Extracted data entries

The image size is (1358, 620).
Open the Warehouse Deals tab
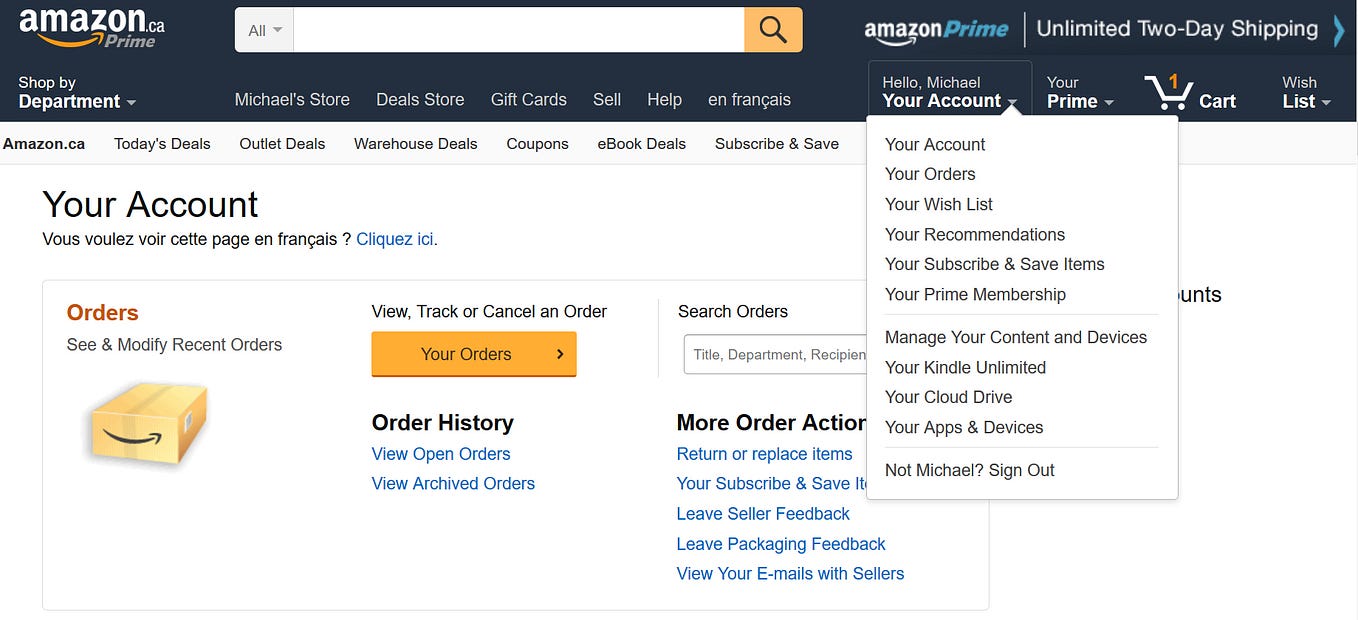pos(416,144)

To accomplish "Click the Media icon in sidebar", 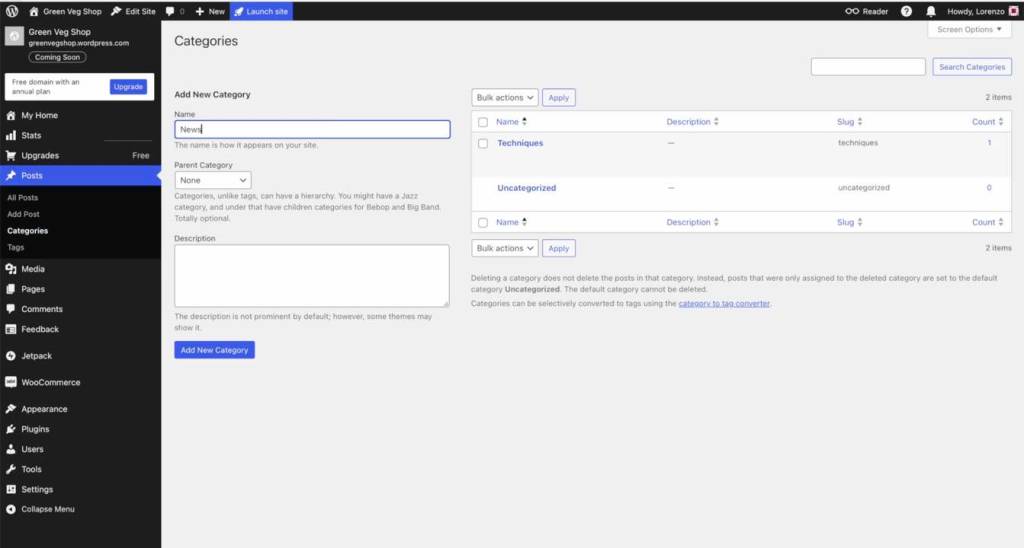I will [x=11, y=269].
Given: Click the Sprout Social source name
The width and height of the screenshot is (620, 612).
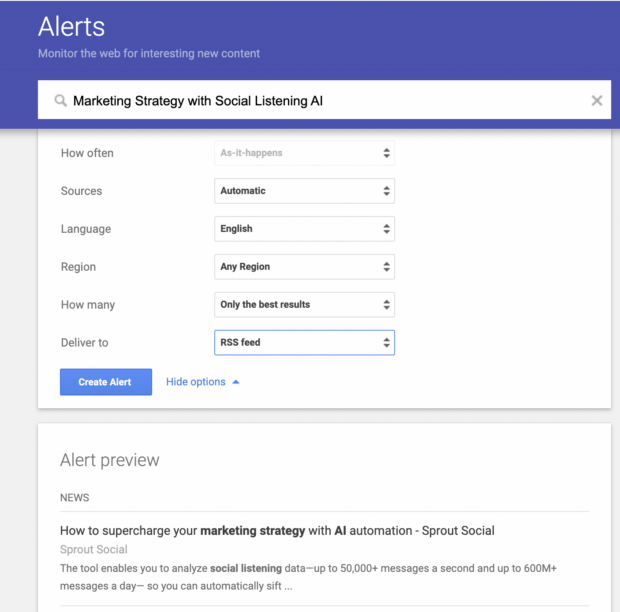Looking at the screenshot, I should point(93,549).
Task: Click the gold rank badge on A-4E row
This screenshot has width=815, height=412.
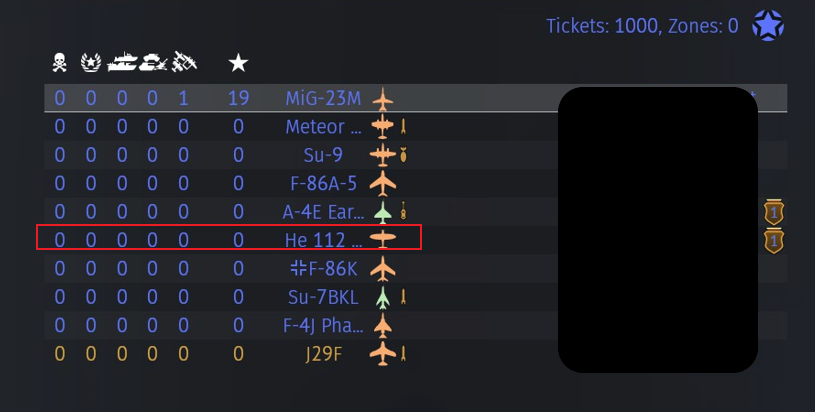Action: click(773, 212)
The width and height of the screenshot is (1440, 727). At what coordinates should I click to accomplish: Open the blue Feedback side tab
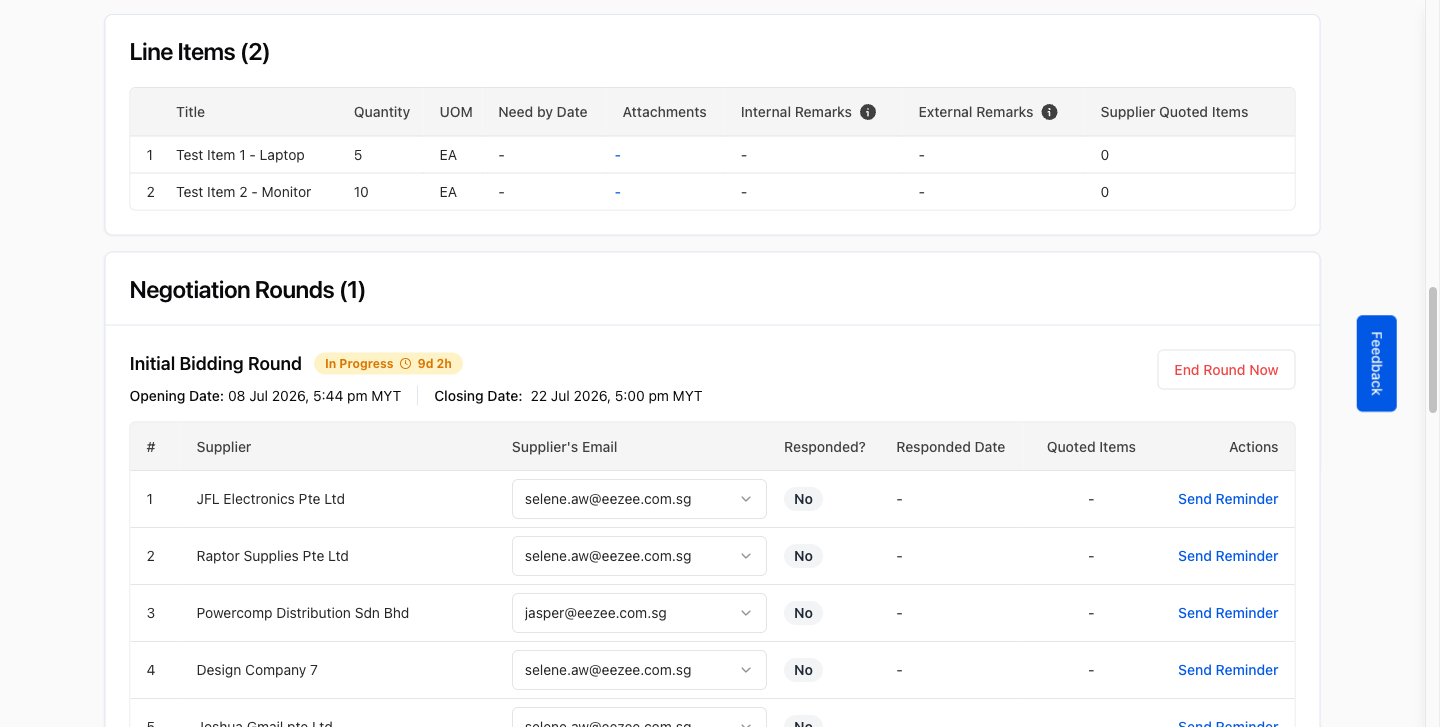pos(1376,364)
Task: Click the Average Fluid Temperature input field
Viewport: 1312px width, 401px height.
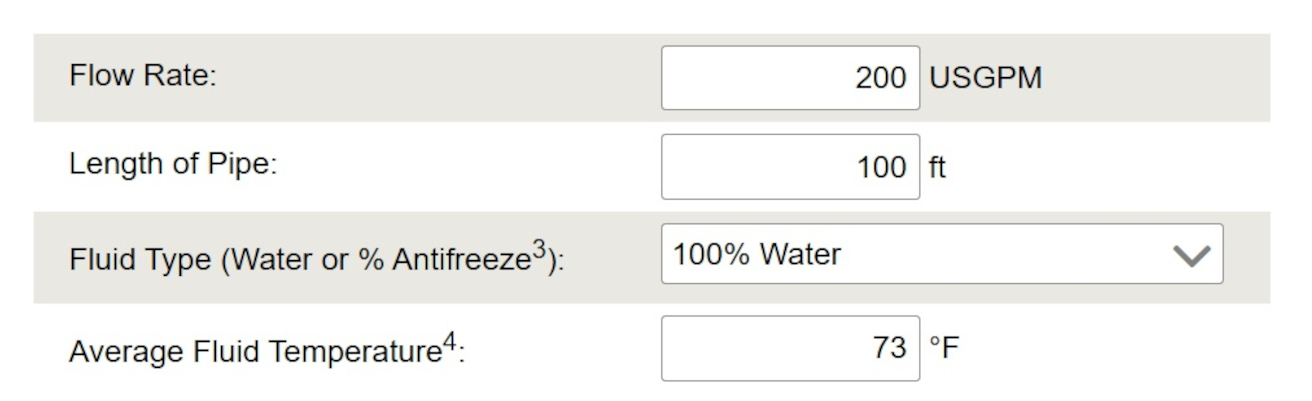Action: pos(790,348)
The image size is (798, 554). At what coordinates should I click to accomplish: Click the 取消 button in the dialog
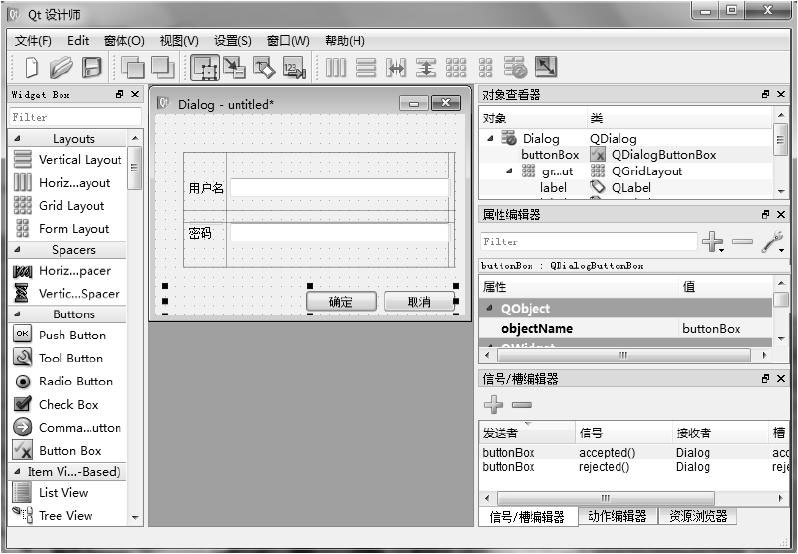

** About this task **
Only the count belongs in your answer, so please work out how many lines of the data contain "image".

** Response to the exercise **
2